Nefyto: politiek moet wegblijven van beoordeling middelen

“Het verhaal wordt belangrijker, dan de wetenschappelijke toetsing”, zegt Jo Ottenheim van Nefyto. Tien jaar geleden is in de Tweede Kamer nog afgesproken dat wetenschappers moeten beslissen over de toelating van een gewasbeschermingsmiddel, maar dat lijkt helemaal losgelaten. Debatten in de Tweede Kamer gaan geregeld over specifieke middelen, waarbij Kamerleden regelmatig op de stoel van het Ctgb (College voor de toelating van gewasbeschermingsmiddelen en biociden) gaan zitten. “Denk maar aan de discussie of glyfosaat.”
Gebleken is dat verantwoordelijke bewindspersonen hier gevoelig voor zijn. Waar bewindspersonen in het verleden de adviezen van het Ctgb respecteerden, laten zij nu steeds vaker politieke overwegingen zwaarder wegen. Nefyto vindt dit een zorgwekkende ontwikkeling. “Het klopt dat dit ook in andere landen gebeurt, maar daar gaan wij niet over.”
Ottenheim vindt het ook kwalijk dat het besluit van Van Dam na het ingaan van het reces naar de Tweede Kamer is gestuurd. “Het zal wel niet gebeuren, maar eigenlijk moet dit een reden zijn om Kamerleden van reces terug te roepen.” Nefyto hoopt dat het volgend kabinet zijn eigen koers gaat bepalen en dat het de politieke invloed op de toelating van gewasbeschermingsmiddelen weet te keren.
Zijn alternatieven beter?
Het Ctgb is zeer kritisch over zowel het Commissievoorstel als over het gebruikte toetsingskader voor bijen (Bee Guidance). Volgens Nefyto is de Bee Guidance wetenschappelijk controversieel. Dit toetsingskader wordt door de meeste lidstaten fel bekritiseerd en is daardoor nog (steeds) niet goedgekeurd. Het voelt voor de gewasbeschermingsmiddelenfabrikanten alsof tijdens de wedstrijd de spelregels worden veranderd.

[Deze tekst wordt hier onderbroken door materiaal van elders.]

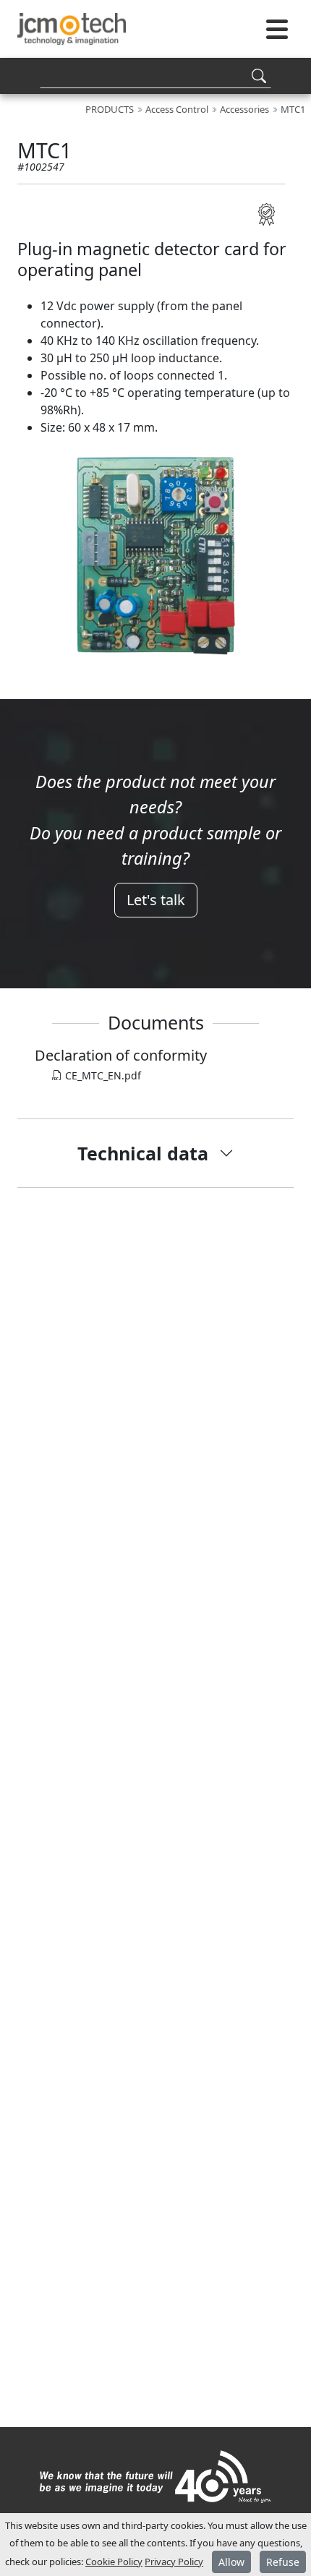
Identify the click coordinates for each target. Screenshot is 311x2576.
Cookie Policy (113, 2561)
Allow (231, 2562)
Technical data (142, 1153)
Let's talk (156, 900)
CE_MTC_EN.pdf (101, 1075)
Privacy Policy (174, 2561)
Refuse (282, 2562)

“Wie gaat er in Nederland over de toelating van middelen, de politiek of de cbtb”, vraag Ottenheim zich hardop af. Hij wijst erop dat het besluit van Van Dam juist haaks staat op een aanbeveling van het cbtg. Als bevoegde Nederlandse autoriteit heeft cbtg geconstateerd dat de Europese autoriteit voor voedselveiligheid (EFSA) een beoordeling heeft gedaan met een niet-goedgekeurd EU-toetsingskader. Ook stelt het vast dat de alternatieve stoffen voor de neonicotinoïden niet per sé een lager risicoprofiel hebben. “Door het verbod van middelen zijn de ziekten en plagen niet verdwenen. Boeren spuiten echt niet voor hun lol. Het is altijd een economische afweging.” Wat is nu het alternatief, want er zijn nog geen vervangers voor de neonicotinoïden? “In plaats van specifieke chemische middelen met zaadcoating, moeten telers nu kiezen voor andere middelen. Ze zullen grijpen naar middelen die met de spuit moeten worden toegediend. Wat is het milieuresultaat van deze beslissing”, vraagt Ottenheim zich af.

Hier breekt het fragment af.